After have run the analysis and got the critical moment for an optimized beam (*), I still have 2 more questions:

1)if I wish to calculate Mb,Rd can I continue use the general method of the Eurocode?

2)if yes, can the section modulus of the beam be integrated along the length for the formula of Mb,Rd?

(*) optimized beam : asymmetric beam with different sections along its length

Łukasz SkotnyJune 2, 2016 at 7:15 pmHi Mathias,

Thank you for kind words and good questions 🙂

1.Yes – this method provides the critical moment, you can then calculate slenderness as usual and then proceed with “normal” Eurocode procedure2.This is tricky – basically Eurocode in most places refers to members with constant cross section (hence need for numerical calculation of critical moment if the cross-section is not constant). I would say at this point we should divide capacity of a beam into 2 categories:A. Plastic capacity – this is the simpler part – in each cross section you have a certain moment and a certain moment of inertia so design for plastic capacity is easy and Eurocode provides guidelines for such calculations.

B. Stability capacity – whether or not the beam will loose stability. In Eurocode procedure you are using “buckling curves” that are assign to your cross-section (the is the parameter alpha in the procedure). Those refer to beams with constant cross section, and as such are not the best fit. Also the way capacity is calculated you use the reduction factor to plastic capacity (in order to take stability into account), and that would lead to situation in which beam would have “different” stability capacity in different cross sections… while there is only one stability capacity – a certain multiplier for the loads that when applied leads to stability failure (theoretically there are more since there is unlimited amount of eigenvalues but this is beyond point – in engineering interest is in the first one since it will cause collapse).

◆ Given information
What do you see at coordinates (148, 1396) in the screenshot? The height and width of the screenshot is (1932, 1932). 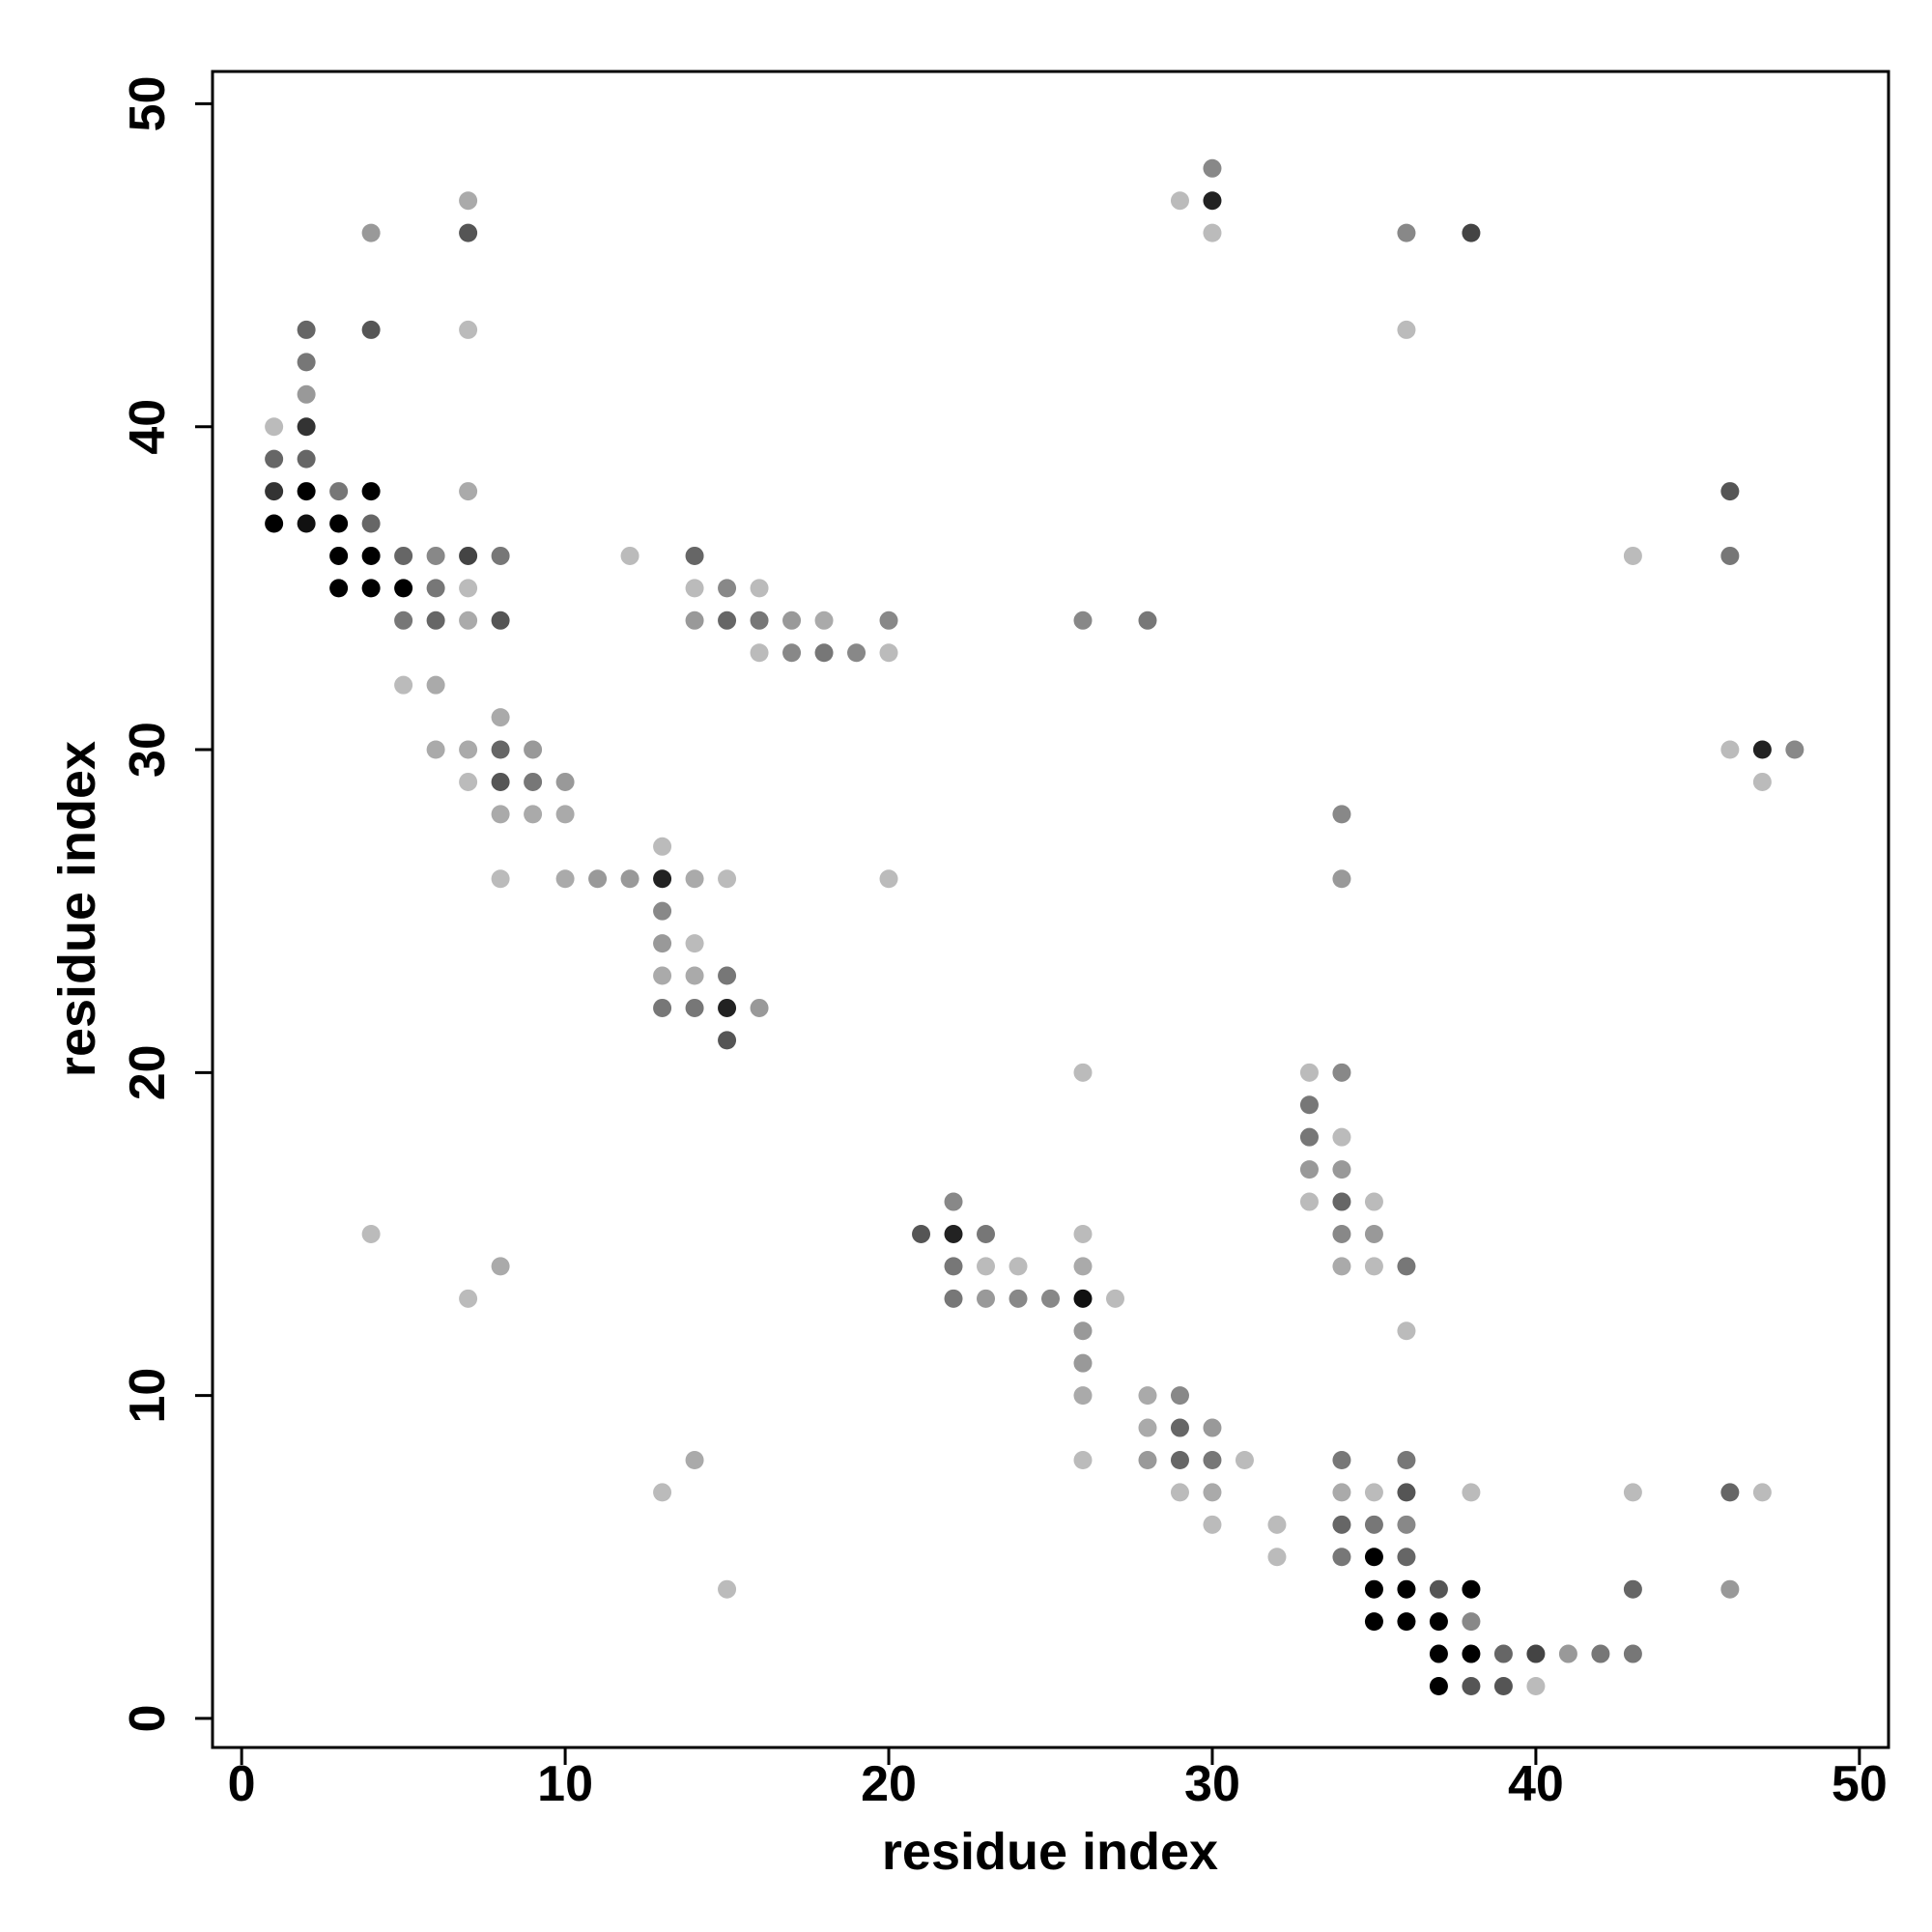 I see `y-tick-label: 10` at bounding box center [148, 1396].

◆ Things to do
- 1) How does the beam design thread define an optimized beam?
- 2) Duplicate the beam design thread from "Łukasz SkotnyJune 2, 2016" to "for such calculations.".
- 3) Pick up the beam design thread after its final sentence and keep writing it.

◆ Answers for each item
- 1) An asymmetric beam with different sections along its length.

- 2)
Łukasz SkotnyJune 2, 2016 at 7:15 pmHi Mathias,

Thank you for kind words and good questions 🙂

1.Yes – this method provides the critical moment, you can then calculate slenderness as usual and then proceed with “normal” Eurocode procedure2.This is tricky – basically Eurocode in most places refers to members with constant cross section (hence need for numerical calculation of critical moment if the cross-section is not constant). I would say at this point we should divide capacity of a beam into 2 categories:A. Plastic capacity – this is the simpler part – in each cross section you have a certain moment and a certain moment of inertia so design for plastic capacity is easy and Eurocode provides guidelines for such calculations.

- 3)
I would say that when you have a constant cross section (even a weird one) using critical moment and Eurocode procedure make sense, however if the cross section is not constant I would rather perform a “numerical” design which is also described in Eurocode. I will try to make a post about how to do that in near future 🙂

Hope that helps 🙂

MathiasJune 3, 2016 at 11:04 amThank you it helps a lot, I’m waiting for the next post to have the full answer to my question then 🙂

Łukasz SkotnyJune 4, 2016 at 4:43 pmHey Mathias,

The way I organize things here it will take few weeks to make an article. For now I would suggest calculating stability capacity using minimal cross-section this is on the safe side of course 🙂

Have a good one 🙂

MichaelNovember 22, 2016 at 1:32 pmThank you Lukasz

I from your video, LTB and stability issues is now clear to me.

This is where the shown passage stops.